(Records excerpted from a collection)
━━━━━━━━━━━━━━━━━━━━━━━━━━━━━━

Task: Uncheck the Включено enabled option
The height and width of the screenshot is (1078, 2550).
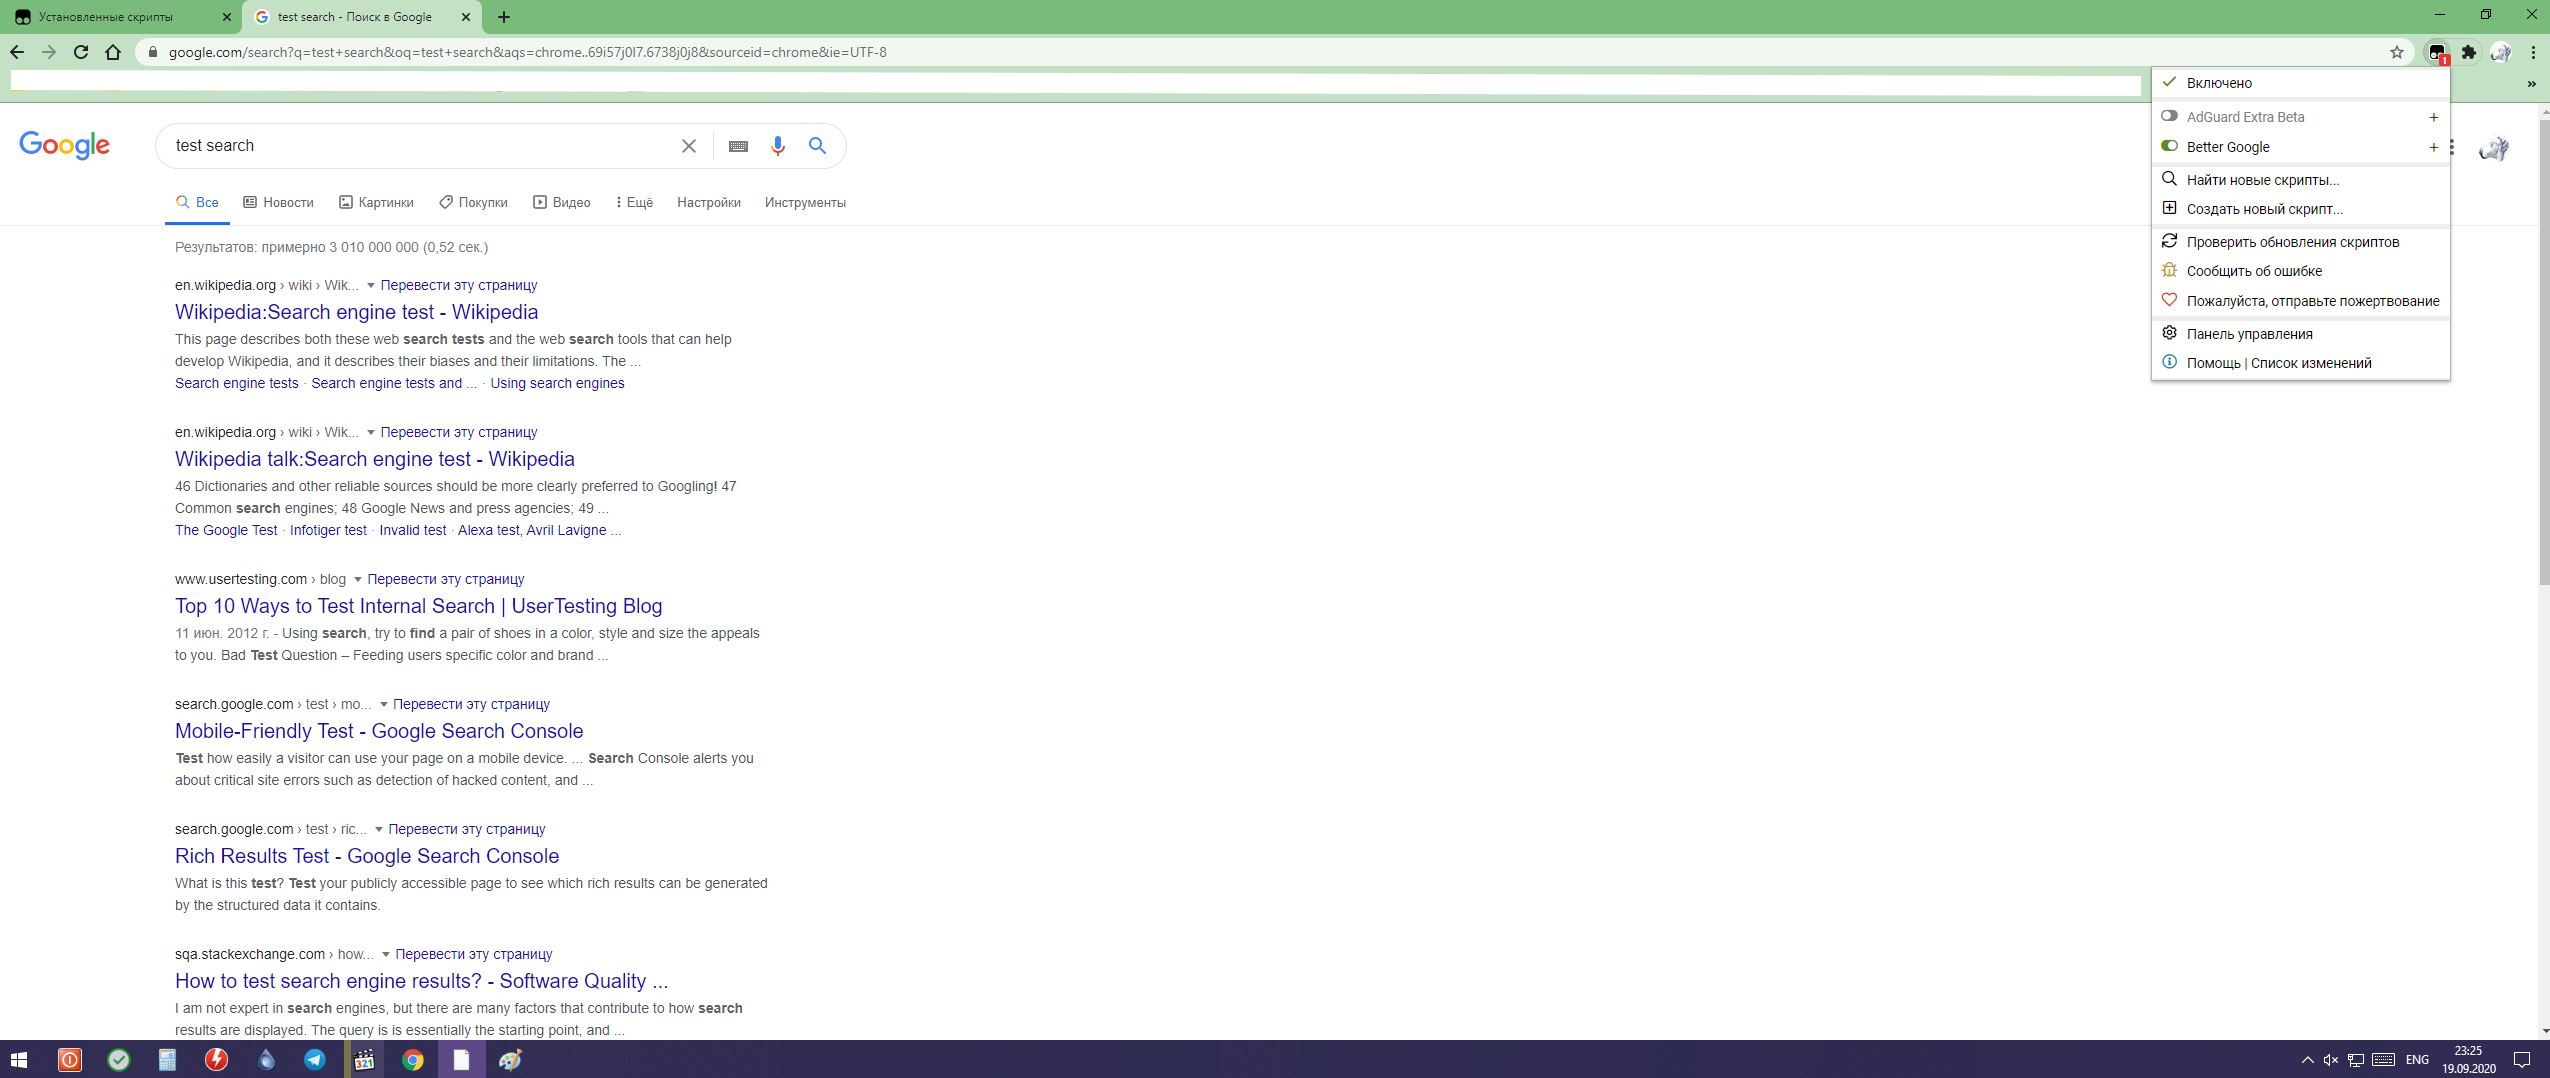Action: point(2219,83)
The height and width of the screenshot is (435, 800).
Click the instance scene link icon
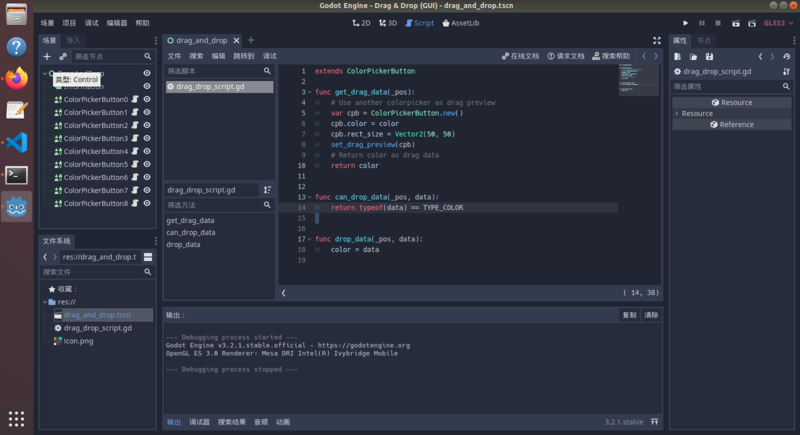[x=62, y=57]
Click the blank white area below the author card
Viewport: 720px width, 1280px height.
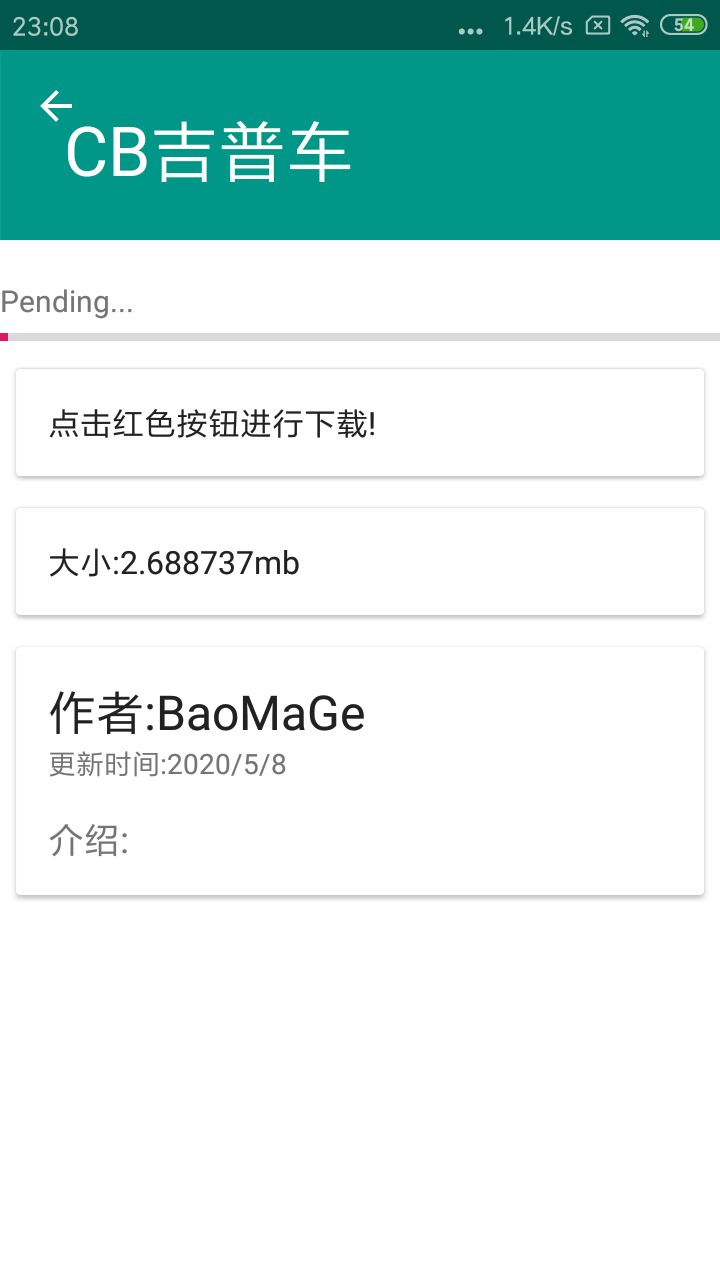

━━━━━━━━━━━━━━━━━━━━━━━━━━━━━━

### [Short problem]
Please lay out each line of the listing above as a string in a JSON list, one string per line, skipping any blank lines. Leave the pictures out of your answer.

### [Reply]
[
  "Task: Uncheck the Включено enabled option",
  "The height and width of the screenshot is (1078, 2550).",
  "Action: point(2219,83)",
  "The height and width of the screenshot is (435, 800).",
  "Click the instance scene link icon",
  "[x=62, y=57]",
  "Click the blank white area below the author card",
  "Viewport: 720px width, 1280px height."
]